* _Task_
Print the data below exactly as it appears.

* _Information supplied_
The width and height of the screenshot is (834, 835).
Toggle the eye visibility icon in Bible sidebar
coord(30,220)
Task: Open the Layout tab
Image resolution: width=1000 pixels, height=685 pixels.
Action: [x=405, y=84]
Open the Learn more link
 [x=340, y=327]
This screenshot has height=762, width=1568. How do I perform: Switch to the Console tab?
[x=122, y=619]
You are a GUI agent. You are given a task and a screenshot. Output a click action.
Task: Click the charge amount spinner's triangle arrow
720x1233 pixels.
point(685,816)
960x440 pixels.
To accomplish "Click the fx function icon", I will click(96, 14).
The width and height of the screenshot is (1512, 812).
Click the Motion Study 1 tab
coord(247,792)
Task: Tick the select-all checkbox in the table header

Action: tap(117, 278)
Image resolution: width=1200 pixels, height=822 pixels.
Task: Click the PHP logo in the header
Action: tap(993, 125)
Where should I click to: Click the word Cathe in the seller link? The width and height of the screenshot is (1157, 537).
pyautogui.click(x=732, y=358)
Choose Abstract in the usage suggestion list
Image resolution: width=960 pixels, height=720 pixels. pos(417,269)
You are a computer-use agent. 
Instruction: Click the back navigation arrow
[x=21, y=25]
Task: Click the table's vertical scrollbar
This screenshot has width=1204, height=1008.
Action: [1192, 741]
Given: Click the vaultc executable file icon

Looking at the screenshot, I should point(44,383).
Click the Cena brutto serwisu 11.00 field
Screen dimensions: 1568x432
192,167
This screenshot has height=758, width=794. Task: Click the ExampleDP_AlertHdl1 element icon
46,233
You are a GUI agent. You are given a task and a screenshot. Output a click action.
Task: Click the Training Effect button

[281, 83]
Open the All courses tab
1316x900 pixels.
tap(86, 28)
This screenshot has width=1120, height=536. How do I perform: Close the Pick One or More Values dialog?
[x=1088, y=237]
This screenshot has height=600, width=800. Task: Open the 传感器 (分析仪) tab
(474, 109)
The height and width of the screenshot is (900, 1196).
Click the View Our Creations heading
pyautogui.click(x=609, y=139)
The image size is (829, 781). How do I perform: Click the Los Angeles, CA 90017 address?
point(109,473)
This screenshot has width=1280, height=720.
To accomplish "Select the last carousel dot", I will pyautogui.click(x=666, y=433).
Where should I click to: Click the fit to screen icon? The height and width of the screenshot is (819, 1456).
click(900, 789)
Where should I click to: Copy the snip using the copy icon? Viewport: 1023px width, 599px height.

* _Answer to the problem_
The width and height of the screenshot is (834, 835).
Toggle the eye visibility icon in Bible sidebar
coord(30,220)
Task: Open the Layout tab
Image resolution: width=1000 pixels, height=685 pixels.
Action: [x=405, y=84]
Open the Learn more link
 [x=340, y=327]
This screenshot has height=762, width=1568. How do I perform: Switch to the Console tab?
[x=122, y=619]
You are a GUI agent. You are given a task and a screenshot. Output a click action.
Task: Click the charge amount spinner's triangle arrow
720x1233 pixels.
point(685,816)
960x440 pixels.
To accomplish "Click the fx function icon", I will click(96, 14).
The width and height of the screenshot is (1512, 812).
Click the Motion Study 1 tab
coord(247,792)
Task: Tick the select-all checkbox in the table header

Action: tap(117, 278)
Image resolution: width=1200 pixels, height=822 pixels.
Task: Click the PHP logo in the header
Action: tap(993, 125)
Where should I click to: Click the word Cathe in the seller link? The width and height of the screenshot is (1157, 537).
pyautogui.click(x=732, y=358)
Choose Abstract in the usage suggestion list
Image resolution: width=960 pixels, height=720 pixels. pos(417,269)
You are a computer-use agent. 
Instruction: Click the back navigation arrow
[x=21, y=25]
Task: Click the table's vertical scrollbar
This screenshot has width=1204, height=1008.
Action: [1192, 741]
Given: Click the vaultc executable file icon

Looking at the screenshot, I should point(44,383).
Click the Cena brutto serwisu 11.00 field
Screen dimensions: 1568x432
192,167
This screenshot has height=758, width=794. Task: Click the ExampleDP_AlertHdl1 element icon
46,233
You are a GUI agent. You are given a task and a screenshot. Output a click action.
Task: Click the Training Effect button

[281, 83]
Open the All courses tab
1316x900 pixels.
tap(86, 28)
This screenshot has width=1120, height=536. How do I perform: Close the Pick One or More Values dialog?
[x=1088, y=237]
This screenshot has height=600, width=800. Task: Open the 传感器 (分析仪) tab
(474, 109)
The height and width of the screenshot is (900, 1196).
Click the View Our Creations heading
pyautogui.click(x=609, y=139)
The image size is (829, 781). How do I perform: Click the Los Angeles, CA 90017 address?
point(109,473)
This screenshot has width=1280, height=720.
To accomplish "Select the last carousel dot", I will pyautogui.click(x=666, y=433).
Where should I click to: Click the fit to screen icon? The height and width of the screenshot is (819, 1456).
click(900, 789)
Where should I click to: Copy the snip using the copy icon? Viewport: 1023px width, 599px height.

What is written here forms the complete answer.